So I rebooted my HAOS instance (hosted on Proxmox) today and it didn’t boot - it sat at the EFI menu.
After some investigation, it appears that I have no partition table. More specifically, I can see from my Proxmox backups that it was present and correct on the 19th March, but not present since.
If I boot my HAOS to a Linux rescue disk and inspect the first few bytes of the disk device I see this: -
It turns out that the 1st 512 bytes of my disk are in fact, no longer a partition table, but some css (specifically it looks like Node Red code!)
I know I updated Node Red a couple of days ago, so does anyone know why or how the update of components within HAOS would seemingly write directly to the disk device in this way?? It seems like a horrible bug if that’s what’s happened.
It’s possible this was caused by some block device weirdness in my Proxmox virtual machine setup which I’m asking separately over there but obviously investigating this option too.
It did also happen a couple of months ago - that time I had to restore to a machine a few days ago and lose a lot of config changes.

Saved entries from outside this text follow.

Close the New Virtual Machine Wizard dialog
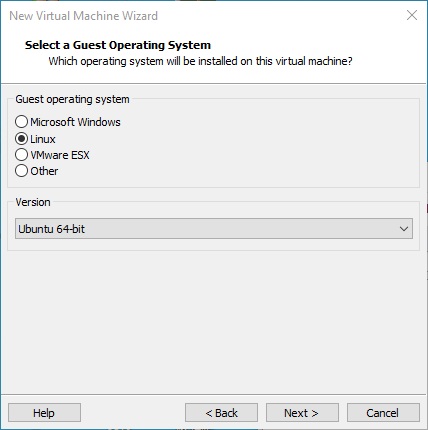Screen dimensions: 428x430 point(412,15)
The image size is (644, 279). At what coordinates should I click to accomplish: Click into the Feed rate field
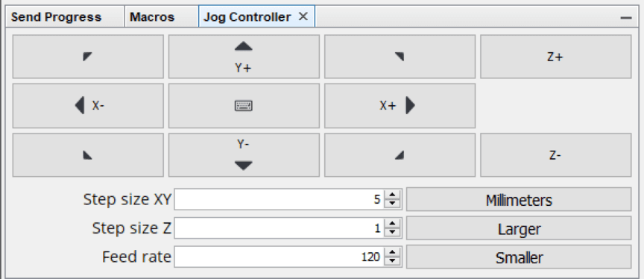(279, 257)
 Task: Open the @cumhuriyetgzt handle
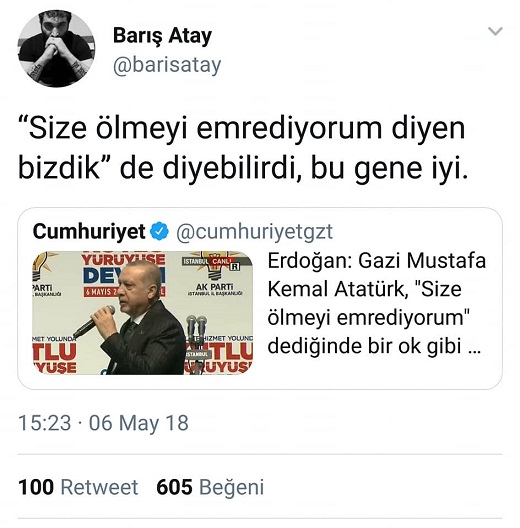pos(255,232)
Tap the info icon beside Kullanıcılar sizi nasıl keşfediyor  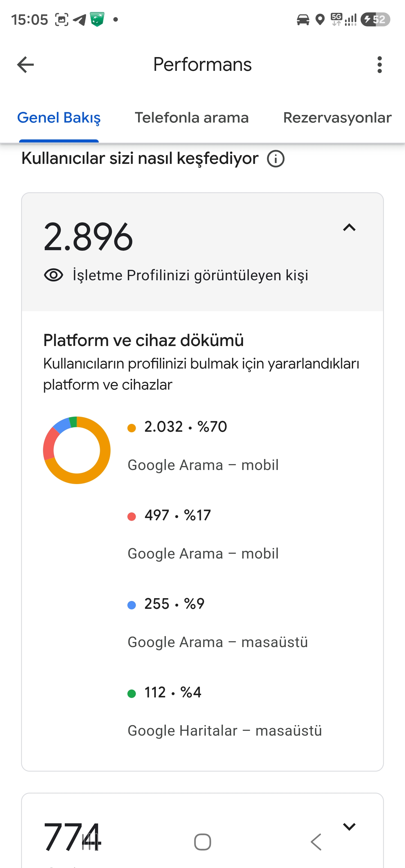pos(276,159)
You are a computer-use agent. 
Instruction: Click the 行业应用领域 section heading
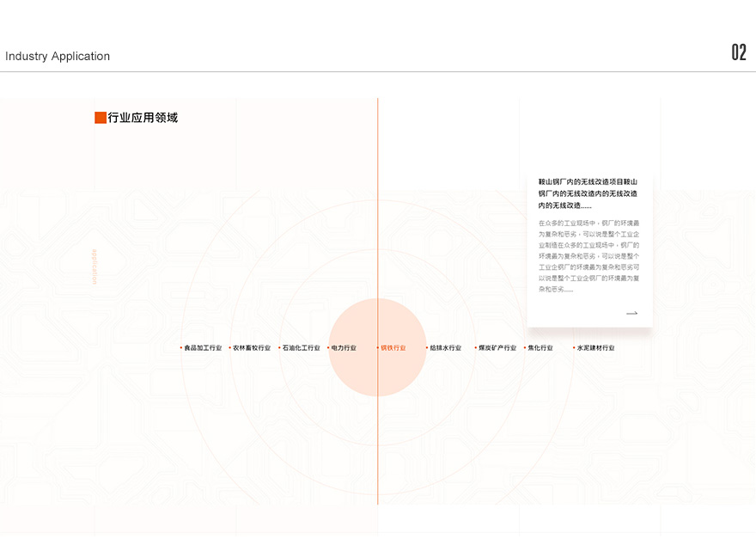(143, 118)
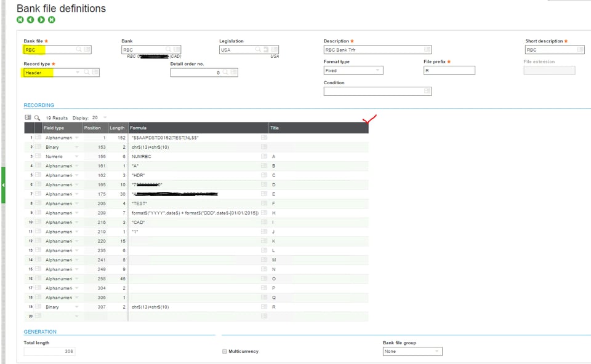Open the formula editor icon on row 1
This screenshot has height=364, width=591.
(263, 138)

This time I’m going to see if I can restore just 512 bytes of known good partition table (which rarely changes of course) to see if I can get it to boot - but of course depending on the root cause of the issue there could be other corruptions elsewhere…

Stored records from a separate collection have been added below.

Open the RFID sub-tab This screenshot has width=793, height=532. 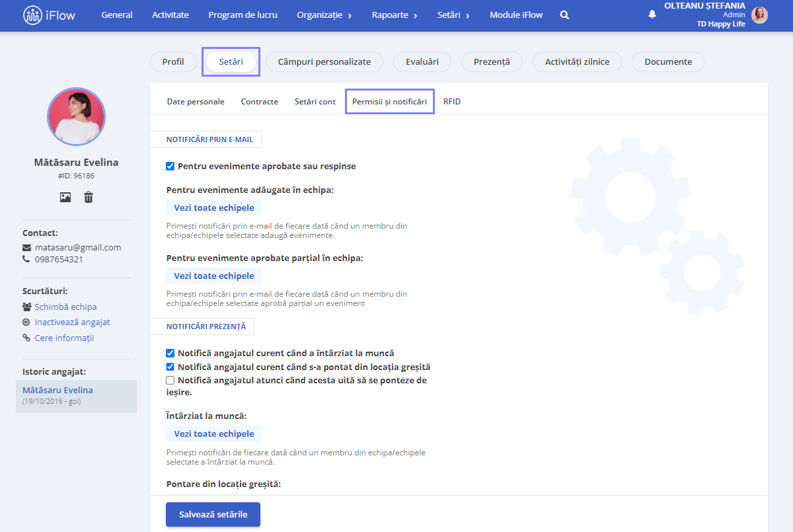tap(452, 102)
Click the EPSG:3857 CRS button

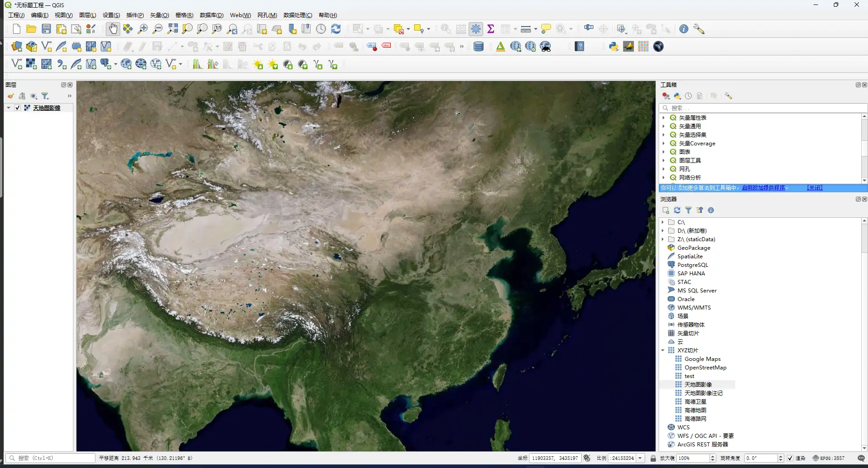(828, 458)
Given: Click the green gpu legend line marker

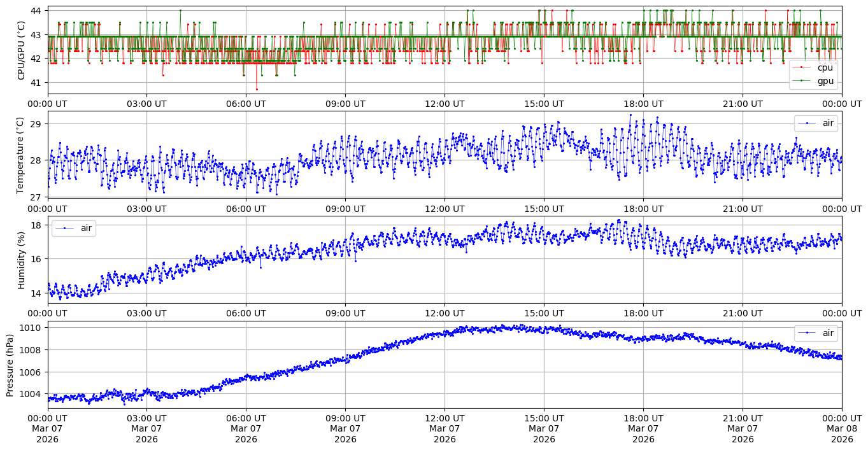Looking at the screenshot, I should point(802,81).
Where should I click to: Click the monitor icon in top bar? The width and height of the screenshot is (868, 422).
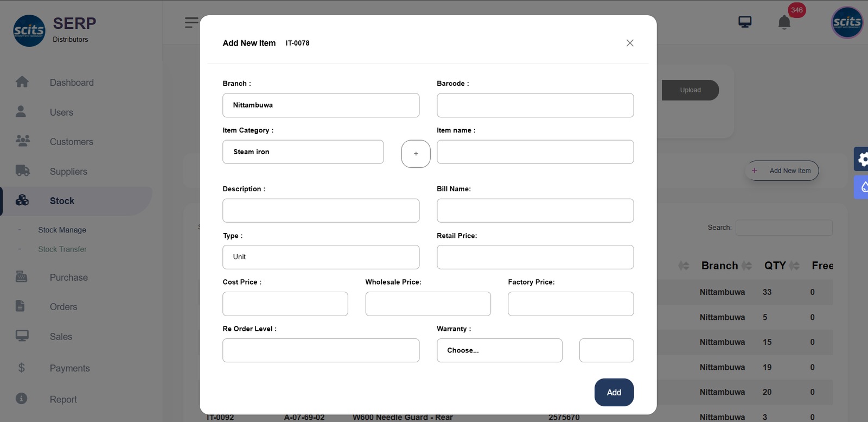tap(745, 22)
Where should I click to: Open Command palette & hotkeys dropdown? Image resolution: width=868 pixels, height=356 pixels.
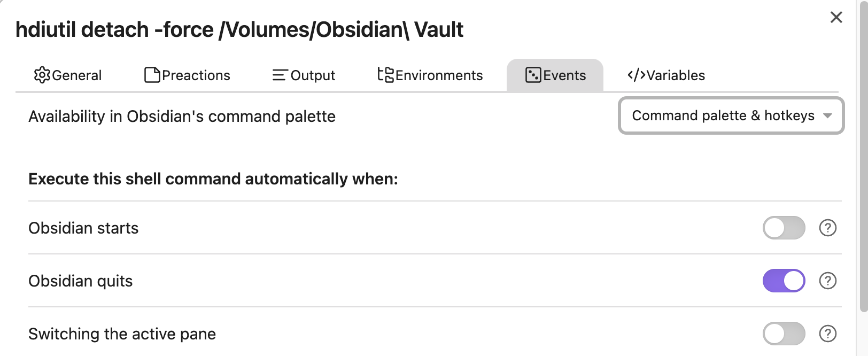[x=723, y=116]
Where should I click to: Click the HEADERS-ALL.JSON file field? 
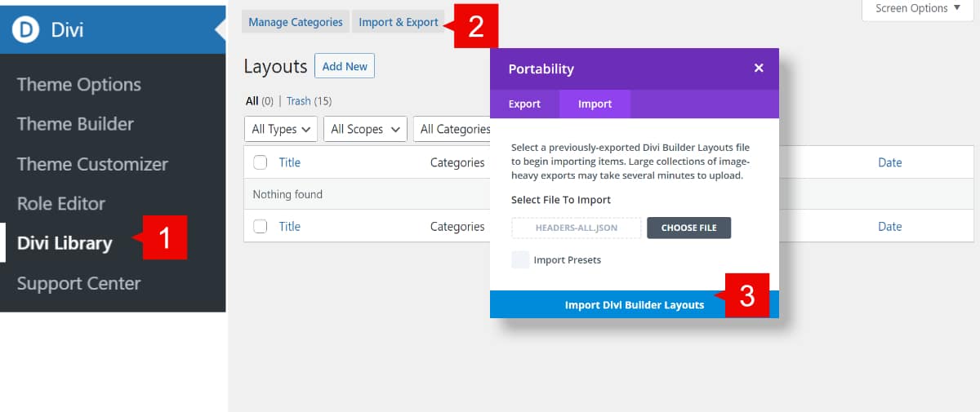[577, 228]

I would call it a random disk error, watch the disk SMART data for continued errors, and restore from a pre-error backup and be prepared with a replacement disk.

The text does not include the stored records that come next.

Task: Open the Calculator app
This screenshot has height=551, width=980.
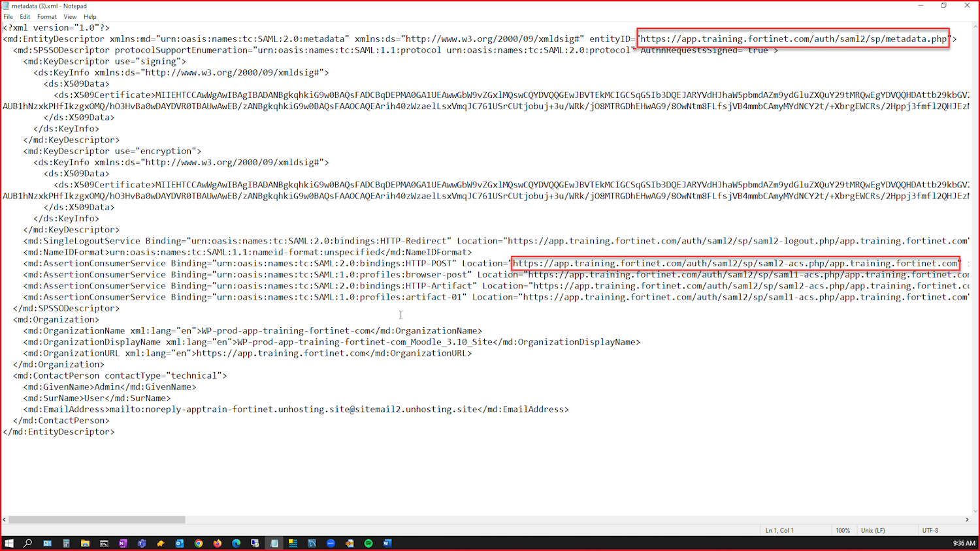Action: 66,543
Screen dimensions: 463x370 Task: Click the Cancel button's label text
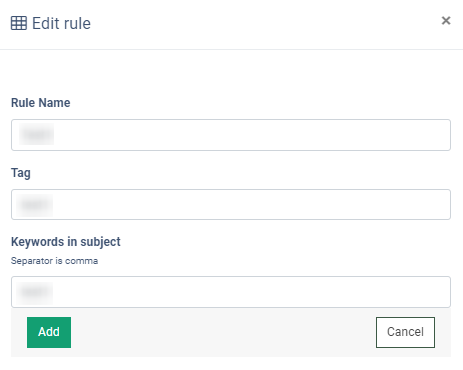point(405,332)
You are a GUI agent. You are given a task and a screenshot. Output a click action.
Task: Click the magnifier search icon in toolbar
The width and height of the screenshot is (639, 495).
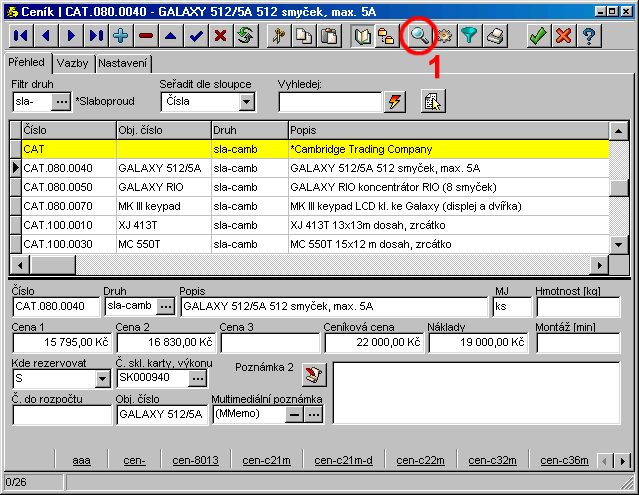tap(419, 36)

Unfortunately, just because it’s apparently node red data there doesn’t mean HA ‘did’ it. There’s thousands of reasons that particular data could be in that particular sector and all of them point to something bad happened at the disk level - with root cause all the way back to and (potentially) including sunspots (yes literally). Without good logging of your disk metrics and controller data I doubt very seriously you’ll find the actual event… So watch for further indicators of disk issues (something really bad happened to overwrite the boot sector I’m really thinking controller error) using whatever tools you have to watch disk on that hypervisor (now that you know it’s something to watch) and keep very good current backups.
Yes I know you very much want to know why - sometimes an event just leads you to have better instrumentation for next occurrence. So how do you plan to monitor disk events in Proxmox?
So it appears to have been caused by a known bug in Proxmox 7 that allows sector 0 (partition table) to be overwritten during reset.
Thankfully I recovered my guest by restoring the partition table from an earlier, good backup - and now pretty confident there shouldn’t be corruptions elsewhere.